Stopping Hardware Trojans in Their Tracks
A few adjustments could protect chips against malicious circuitry
Photo: Adam Voorhes; Prop Stylist: Robin Finlay
Long ago, the story goes, Greek soldiers tried for 10 years to conquer the city of Troy. Eventually, they departed, leaving behind a large wooden horse, apparently as a gift. The Trojans pulled the beautiful tribute inside. Later, a group of Greek soldiers slipped out of the horse and opened the gates for their compatriots, who easily sacked the sleeping city.
Nowadays, some 3,000 years on, a Trojan is a seemingly innocuous piece of software that actually contains malicious code. Security companies are constantly developing new tests to check for these threats. But there is another variety of Trojan—the “hardware Trojan”—that has only started to gain attention, and it could prove much harder to thwart.
A hardware Trojan is exactly what it sounds like: a small change to an integrated circuit that can disturb chip operation.

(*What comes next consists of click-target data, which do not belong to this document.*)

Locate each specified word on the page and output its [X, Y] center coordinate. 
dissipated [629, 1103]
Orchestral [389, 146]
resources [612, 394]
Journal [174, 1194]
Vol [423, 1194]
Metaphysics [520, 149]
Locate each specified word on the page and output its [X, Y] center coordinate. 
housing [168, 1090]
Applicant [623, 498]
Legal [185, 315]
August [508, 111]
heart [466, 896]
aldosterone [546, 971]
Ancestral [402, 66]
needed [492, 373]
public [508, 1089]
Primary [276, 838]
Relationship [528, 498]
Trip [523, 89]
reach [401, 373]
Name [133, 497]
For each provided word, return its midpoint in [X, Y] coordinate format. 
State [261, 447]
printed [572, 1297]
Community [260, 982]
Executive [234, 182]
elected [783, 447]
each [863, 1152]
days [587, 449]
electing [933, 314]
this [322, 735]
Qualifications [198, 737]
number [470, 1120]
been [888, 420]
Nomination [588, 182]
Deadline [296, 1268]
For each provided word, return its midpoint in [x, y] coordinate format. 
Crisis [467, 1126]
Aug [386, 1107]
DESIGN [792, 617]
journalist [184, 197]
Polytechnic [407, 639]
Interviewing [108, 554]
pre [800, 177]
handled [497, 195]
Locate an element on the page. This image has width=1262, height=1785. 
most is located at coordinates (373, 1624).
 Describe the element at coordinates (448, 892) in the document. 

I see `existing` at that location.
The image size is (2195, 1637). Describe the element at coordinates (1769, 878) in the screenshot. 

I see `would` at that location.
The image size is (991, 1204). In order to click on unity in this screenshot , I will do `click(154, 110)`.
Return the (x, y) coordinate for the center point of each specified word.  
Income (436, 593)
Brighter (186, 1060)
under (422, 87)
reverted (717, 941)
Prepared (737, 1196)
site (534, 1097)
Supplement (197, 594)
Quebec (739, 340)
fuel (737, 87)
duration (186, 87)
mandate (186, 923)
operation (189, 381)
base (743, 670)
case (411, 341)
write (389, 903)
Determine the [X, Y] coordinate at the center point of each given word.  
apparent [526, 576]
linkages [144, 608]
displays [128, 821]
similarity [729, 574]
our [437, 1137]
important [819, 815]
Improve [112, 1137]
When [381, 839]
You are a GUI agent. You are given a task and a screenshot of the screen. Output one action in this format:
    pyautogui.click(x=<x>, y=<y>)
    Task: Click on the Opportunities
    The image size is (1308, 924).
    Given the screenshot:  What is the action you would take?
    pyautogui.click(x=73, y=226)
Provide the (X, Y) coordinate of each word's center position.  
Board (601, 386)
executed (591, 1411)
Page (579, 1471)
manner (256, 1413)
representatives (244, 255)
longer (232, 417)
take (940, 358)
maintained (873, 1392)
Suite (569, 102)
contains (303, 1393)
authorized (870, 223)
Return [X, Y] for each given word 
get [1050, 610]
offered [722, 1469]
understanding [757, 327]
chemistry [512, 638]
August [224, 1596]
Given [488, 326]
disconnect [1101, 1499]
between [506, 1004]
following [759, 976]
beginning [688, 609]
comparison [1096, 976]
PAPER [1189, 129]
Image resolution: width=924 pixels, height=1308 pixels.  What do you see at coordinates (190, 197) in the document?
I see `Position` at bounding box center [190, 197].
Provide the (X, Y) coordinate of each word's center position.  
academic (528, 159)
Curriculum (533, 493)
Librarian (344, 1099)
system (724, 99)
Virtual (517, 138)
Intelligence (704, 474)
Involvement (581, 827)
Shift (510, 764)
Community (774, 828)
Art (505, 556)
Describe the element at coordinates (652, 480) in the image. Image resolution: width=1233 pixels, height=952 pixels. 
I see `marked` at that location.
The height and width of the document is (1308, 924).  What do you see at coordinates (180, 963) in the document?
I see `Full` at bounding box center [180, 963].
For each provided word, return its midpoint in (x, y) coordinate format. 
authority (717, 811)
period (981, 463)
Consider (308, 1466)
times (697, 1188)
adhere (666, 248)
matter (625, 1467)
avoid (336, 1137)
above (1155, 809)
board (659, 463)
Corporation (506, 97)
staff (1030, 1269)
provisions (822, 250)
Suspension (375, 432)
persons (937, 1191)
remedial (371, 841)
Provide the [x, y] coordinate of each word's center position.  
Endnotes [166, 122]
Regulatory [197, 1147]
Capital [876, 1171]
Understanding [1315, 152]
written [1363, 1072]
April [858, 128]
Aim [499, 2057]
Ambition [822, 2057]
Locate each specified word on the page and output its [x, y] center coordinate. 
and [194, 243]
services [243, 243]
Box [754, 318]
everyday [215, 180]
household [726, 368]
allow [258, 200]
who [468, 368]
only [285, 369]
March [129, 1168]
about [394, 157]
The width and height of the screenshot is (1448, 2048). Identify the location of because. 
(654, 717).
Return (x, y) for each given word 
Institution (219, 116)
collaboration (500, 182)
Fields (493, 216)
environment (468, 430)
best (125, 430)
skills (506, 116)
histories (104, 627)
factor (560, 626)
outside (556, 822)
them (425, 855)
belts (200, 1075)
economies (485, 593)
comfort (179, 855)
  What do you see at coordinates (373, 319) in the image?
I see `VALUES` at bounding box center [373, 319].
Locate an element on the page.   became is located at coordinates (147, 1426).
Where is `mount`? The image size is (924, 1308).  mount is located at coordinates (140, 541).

With the right design, a clever attacker can alter a chip so that it fails at a crucial time or generates false signals. Or the attacker can add a backdoor that can sniff out encryption keys or passwords or transmit internal chip data to the outside world.
There’s good reason to be concerned. In 2007, a Syrian radar failed to warn of an incoming air strike; a backdoor built into the system’s chips was rumored to be responsible. Other serious allegations of added circuits have been made. And there has been an explosion in reports of counterfeit chips, raising questions about just how much the global supply chain for integrated circuits can be trusted.
If any such episode has led to calamity, the role of the Trojan has been kept secret. Indeed, if any potentially threatening hardware Trojans have been found, the news hasn’t yet been made public. But clearly, in the right place a compromised chip could scuttle antimissile defenses, open up our personal data to the world, or down a power plant or even a large section of a power grid.
A lot of research is still being devoted to understanding the scope of the problem. But solutions are already starting to emerge. In 2011, the United States’ Intelligence Advanced Research Projects Activity (IARPA) started a new program to explore ways to make trusted chips. As part of that program, our team at Stanford University, along with other research groups, is working on fundamental changes to the way integrated circuits are designed and manufactured.
Today we try to protect against hardware Trojans by keeping careful tabs on where chips are made, limiting the opportunity for mischief by limiting who is authorized to make a chip. But if this research succeeds, it could make it practical for anyone to design and build a chip wherever they like and trust that it hasn’t been tampered with. More radically, our research could open up ways to let you use a chip even if there is a Trojan inside.
Today’s chips are so complex and costly to design and build that it’s very difficult for a single company to create them without outside help. One company might conceive and market an integrated circuit, but other companies often make critical contributions to pinning down the design. Still others may have a hand in manufacturing, packaging, and distributing the chips.
With so many cooks in the kitchen, there are multiple opportunities to meddle with the hardware. A natural place to start is at the very beginning, when a chip is being designed. Today, that’s done using sophisticated computer-aided-design software. These CAD tools are created by specialized companies that often work closely with chipmakers. The tools frequently contain millions of lines of code, and they change quickly: New algorithms are added almost continuously to help design faster, lower-power circuits. In principle, among the many thousands or perhaps millions of lines of code, it is easy to slip in a few extra ones to modify a hardware design. And there are multiple places it could be done. For one thing, routine circuit blocks, such as the accelerators used to crunch numbers for encryption and decryption, are often designed by third parties.
The other obvious time for an integrated circuit to be altered is during manufacturing. This was less of a concern decades ago, when chip manufacturing was more affordable and companies could make their own chips in their own fabrication plants, or fabs. But nowadays a new chip fab can cost upwards of US $10 billion, and research and development costs keep increasing. Because of this very high up-front cost, most chipmakers now rely on a handful of outside foundry services, based in China, South Korea, Taiwan, and the United States, among other countries, that specialize in implementing silicon designs. Although there is no reason to suspect that any of these foundries may be adding malicious hardware, it’s impossible to exclude the possibility that they might make undesirable adjustments to the designs, potentially altering an entire batch of chips or a subset of them.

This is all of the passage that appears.